3.5 Permitted Third Party Usage. Affiliates and outsourced providers may use the Software under certain conditions, including prior notice to Licensor, adherence to the terms of this EULA, and within the License Entitlement. Licensee is responsible for the acts and omissions of such third parties.

3.6 Upgrade Requests. The Licensee may request an upgrade to the Software at any time. Any such upgrade will be subject to a separate fee, which shall be determined and agreed upon by both the Licensor and the Licensee. The cost of the upgrade is not included in the Paid Plan fees and will be invoiced separately. The terms and conditions of the upgrade, including the scope, timeline, and cost, will be outlined in a separate agreement between the Licensor and the Licensee.


4. LIMITATION OF LIABILITY

TO THE MAXIMUM EXTENT PERMITTED BY LAW, LICENSOR AND ITS LICENSORS SHALL NOT BE LIABLE FOR INDIRECT, INCIDENTAL, SPECIAL, OR CONSEQUENTIAL DAMAGES, INCLUDING BUT NOT LIMITED TO LOSS OF PROFITS, BUSINESS INTERRUPTION, OR DATA LOSS, ARISING OUT OF OR IN CONNECTION WITH THE USE OR INABILITY TO USE THE SOFTWARE. LICENSOR'S LIABILITY SHALL NOT EXCEED THE LICENSE FEES PAID FOR THE SOFTWARE. THESE LIMITATIONS APPLY EVEN IF LICENSOR HAS BEEN ADVISED OF THE POSSIBILITY OF SUCH DAMAGES AND REGARDLESS OF WHETHER ANY REMEDY FAILS OF ITS ESSENTIAL PURPOSE.

5. WARRANTY DISCLAIMER
THE SOFTWARE IS PROVIDED "AS IS" WITHOUT WARRANTY OF ANY KIND, EXPRESS OR IMPLIED, INCLUDING BUT NOT LIMITED TO WARRANTIES OF MERCHANTABILITY, FITNESS FOR A PARTICULAR PURPOSE, AND NON-INFRINGEMENT.

6.UPDATES AND NEW VERSIONS OF THE SOFTWARE
This EULA covers all future updates and new versions of the Software. By agreeing to install or use an update or new version of the Software, you accept the terms and conditions of this EULA for relevant updates or new versions of the Software, if there is no other license agreement for the update or new version of the Software.

7. TERMINATION
This EULA may be terminated by Licensor if Licensee breaches any term of this agreement. Upon termination, Licensee must cease all use of the Software and destroy all copies.

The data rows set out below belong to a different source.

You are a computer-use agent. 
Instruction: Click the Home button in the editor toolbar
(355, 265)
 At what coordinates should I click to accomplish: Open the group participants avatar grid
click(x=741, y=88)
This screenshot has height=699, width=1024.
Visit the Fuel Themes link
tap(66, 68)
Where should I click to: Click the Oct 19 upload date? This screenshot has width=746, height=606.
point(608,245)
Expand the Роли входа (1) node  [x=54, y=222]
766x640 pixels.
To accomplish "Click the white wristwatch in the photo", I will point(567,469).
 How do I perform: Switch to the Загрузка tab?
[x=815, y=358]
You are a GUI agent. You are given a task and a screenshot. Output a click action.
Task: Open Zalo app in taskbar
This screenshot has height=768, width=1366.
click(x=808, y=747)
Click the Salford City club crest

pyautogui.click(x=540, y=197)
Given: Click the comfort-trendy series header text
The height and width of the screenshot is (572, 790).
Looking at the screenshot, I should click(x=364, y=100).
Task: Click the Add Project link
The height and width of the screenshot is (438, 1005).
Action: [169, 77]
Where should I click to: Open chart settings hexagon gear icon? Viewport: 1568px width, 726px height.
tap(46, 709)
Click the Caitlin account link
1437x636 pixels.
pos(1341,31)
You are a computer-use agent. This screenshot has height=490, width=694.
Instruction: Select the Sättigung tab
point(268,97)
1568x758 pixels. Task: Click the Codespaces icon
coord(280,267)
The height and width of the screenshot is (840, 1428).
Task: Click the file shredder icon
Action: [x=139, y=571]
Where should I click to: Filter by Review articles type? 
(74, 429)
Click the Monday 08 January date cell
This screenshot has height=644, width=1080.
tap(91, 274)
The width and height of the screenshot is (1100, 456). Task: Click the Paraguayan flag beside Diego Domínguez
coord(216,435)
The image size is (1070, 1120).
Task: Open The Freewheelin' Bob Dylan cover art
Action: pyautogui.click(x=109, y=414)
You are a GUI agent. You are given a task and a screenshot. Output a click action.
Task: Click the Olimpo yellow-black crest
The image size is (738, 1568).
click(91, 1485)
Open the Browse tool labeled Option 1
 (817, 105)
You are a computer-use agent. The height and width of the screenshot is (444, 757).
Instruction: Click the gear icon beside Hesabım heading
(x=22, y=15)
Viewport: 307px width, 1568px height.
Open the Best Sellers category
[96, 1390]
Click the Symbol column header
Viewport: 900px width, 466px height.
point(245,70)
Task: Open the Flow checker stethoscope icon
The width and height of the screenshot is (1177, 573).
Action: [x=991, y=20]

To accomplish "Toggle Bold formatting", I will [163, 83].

8. GOVERNING LAW AND RESOLUTION OF DISPUTES
This EULA shall be governed by and construed in accordance with the laws of the State of Delaware, without regard to its conflict of law principles. Any claim will be resolved by the American Arbitration Association. You agree that any cause of action arising out of or related to the Software must commence within 1 year after the cause of action accrues. Otherwise, such cause of action is permanently barred.

9. ENTIRE AGREEMENT
This EULA represents the entire agreement between the parties with respect to the Software and supersedes all prior agreements, whether oral or written.

10. SEVERABILITY
If any provision of this EULA is held to be unenforceable or invalid, such provision will be changed and interpreted to accomplish the objectives of such provision to the greatest extent possible under applicable law and the remaining provisions will continue in full force and effect.

11. AMENDMENTS TO THIS AGREEMENT
Licensor reserves the right, at its sole discretion, to amend or replace this EULA at any time and notify Licensee by publishing the amended version of the EULA at: https://mercado.global/. By continuing to use the Software after any amendments become effective, you agree to be bound by the amended terms. If you do not agree to the new terms, you are no longer authorized to use the Software.

12. CONTACT INFORMATION
For legal notices or other correspondence, please contact sales@mercado.global. If you have any questions about this EULA, please email sales@mercado.global.

BY CLICKING “ACCEPT,” YOU ACKNOWLEDGE THAT YOU HAVE READ, UNDERSTOOD, AND AGREE TO BE BOUND BY THE TERMS OF THIS LICENSE AGREEMENT.